Commissioners-elect Randy Horiuchi and Jim Bradley, both Democrats, said Friday it was "exceptionally ironic" that the governor had a hand in holding the line on taxes. County officials long have complained that the state has pushed many of its responsibilities onto counties without giving them the necessary money.

They also criticized Barker and Shimizu, both Republicans, for following the governor's advice. Horiuchi and Bradley characterized the last-minute cuts as arbitrary and harmful.

"The governor didn't say, `I've looked at this budget item by item and here are some suggestions on where to cut,' " Bradley said. "The budget should be a thoughtful process, and I thought it was quite irresponsible for Barker and Shimizu to come in that last day and say they had gotten advice from the governor that it wouldn't be a good thing to raise taxes as their last act in office.""That's not statesmanship. That's salesmanship," added Horiuchi. "It was political advice, not public-policy advice. We're not trumpeting that we ought to raise taxes. We just want the opportunity to not start out behind the eight ball."

The governor called only Barker. Shimizu and Commissioner Mike Stewart said they did not receive calls.

The two Democrats said they likely will reopen the budget when they take office and give more money to the sheriff and the jail. They will get little argument from Stewart, the lone remaining Republican commissioner. He supported the tax hike, saying county residents probably will suffer a bigger increase next year to make up for having none this year.

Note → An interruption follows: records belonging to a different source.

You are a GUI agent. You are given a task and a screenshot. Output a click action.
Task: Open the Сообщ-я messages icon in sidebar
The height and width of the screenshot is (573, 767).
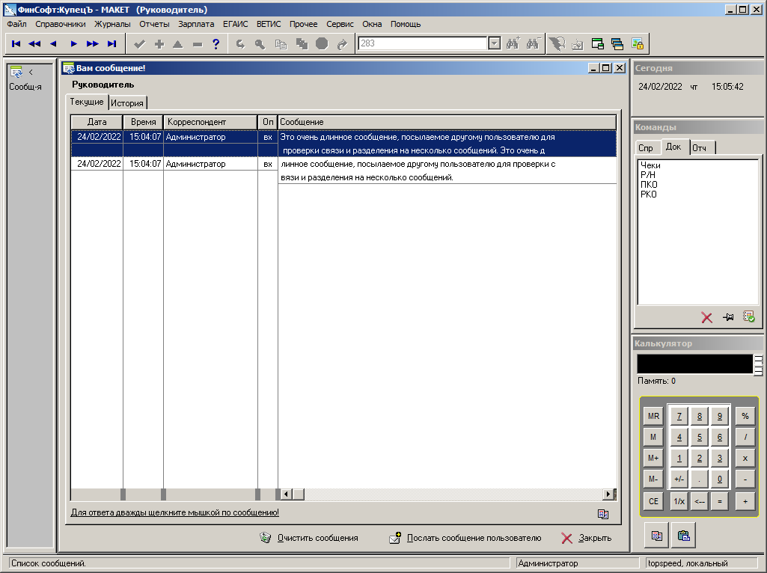point(16,73)
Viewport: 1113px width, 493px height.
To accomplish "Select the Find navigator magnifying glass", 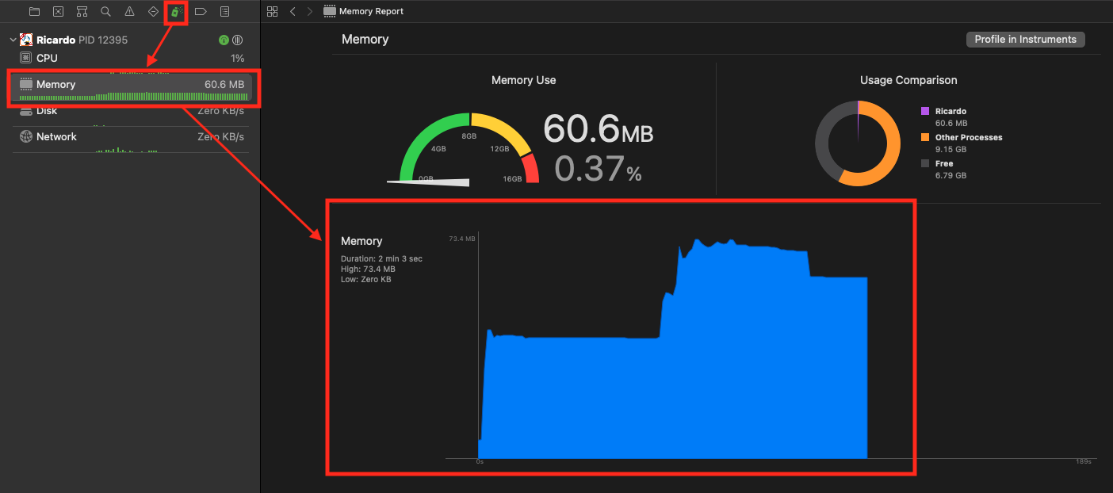I will point(105,11).
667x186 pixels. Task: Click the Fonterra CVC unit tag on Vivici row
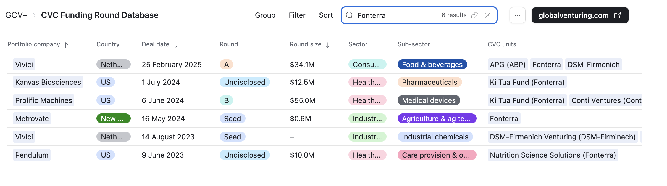(546, 64)
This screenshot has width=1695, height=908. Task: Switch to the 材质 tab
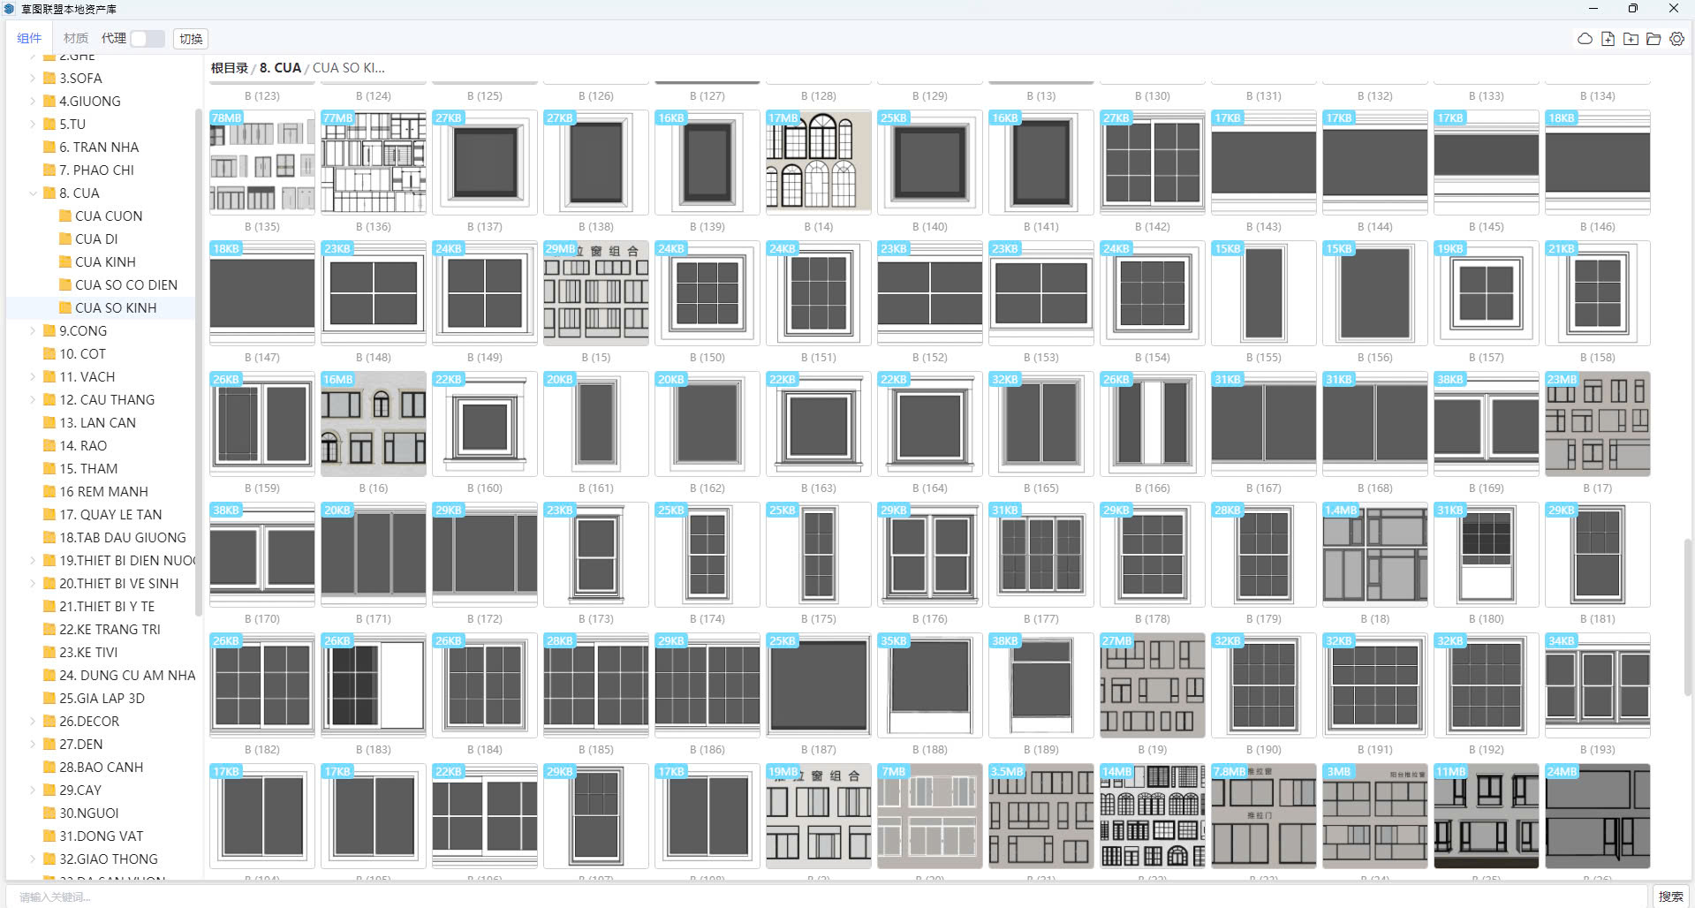click(x=76, y=39)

Barker declined to comment on criticisms about his call from the governor. "I'm not going to engage in political fights," he said. Barker said the governor's advice only reaffirmed his own feelings. He said Horiuchi and Bradley may have had different opinions if they had attended all the county's budget hearings in recent weeks.

"They want us to raise taxes, for whatever reason, whether to make it easier for them or what. But we have been consistent (in not raising taxes) for five years," Barker said. "It's a healthier budget we're leaving them with than any we gave ourselves in previous years."

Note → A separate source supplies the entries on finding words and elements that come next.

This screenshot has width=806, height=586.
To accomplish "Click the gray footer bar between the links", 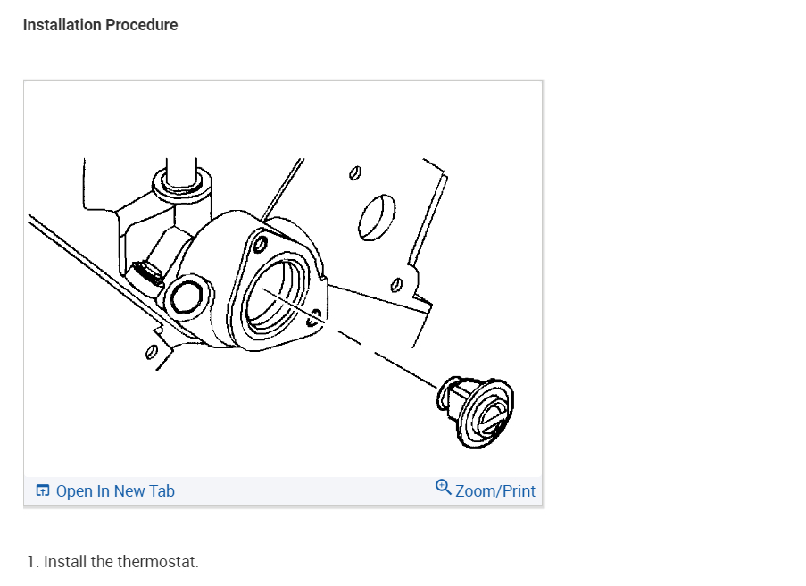I will [x=305, y=490].
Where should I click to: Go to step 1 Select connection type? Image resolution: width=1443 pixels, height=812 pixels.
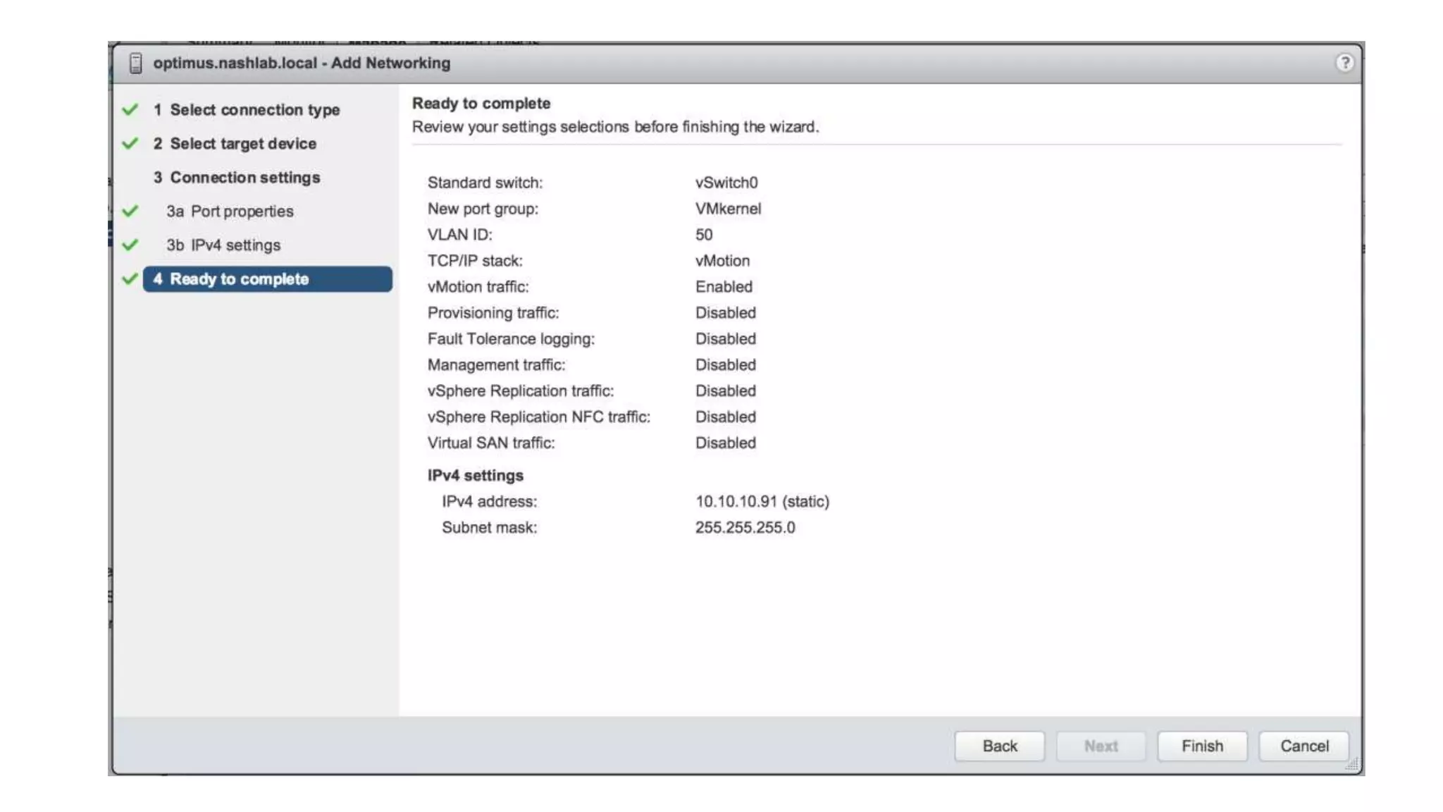247,110
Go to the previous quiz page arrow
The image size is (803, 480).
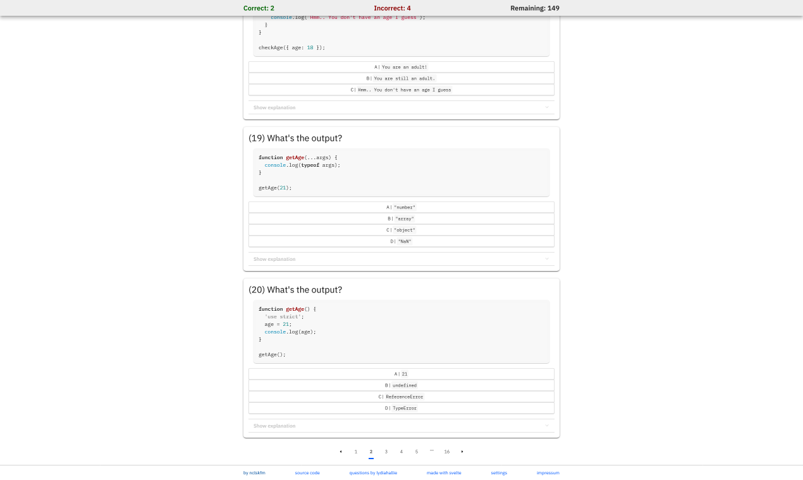click(341, 452)
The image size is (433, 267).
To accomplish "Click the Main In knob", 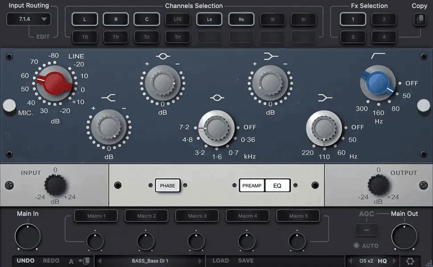I will point(28,236).
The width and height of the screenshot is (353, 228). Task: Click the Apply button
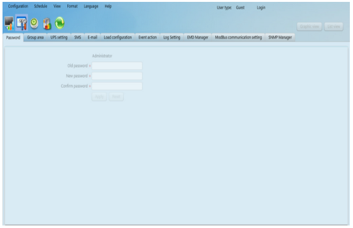point(99,97)
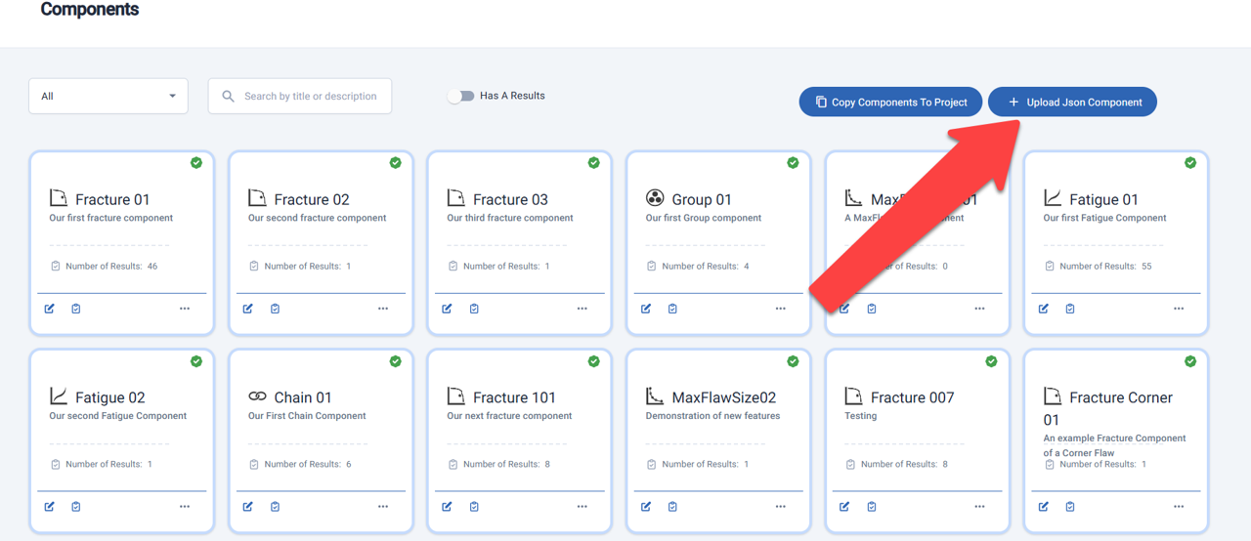Open three-dot menu on Fracture 101 card
The height and width of the screenshot is (541, 1251).
[582, 507]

Shimizu said the budget is no different than any he has had to work with in previous years. He said his decisions would have been the same had he won the election in November.

However, all three commissioners agreed they probably will add many of the items they cut back into the budget before it becomes official on Dec. 14. They likely will restore much of the money they took from the mental-health agency, either cutting other programs to compensate or dipping into the county's rainy-day funds.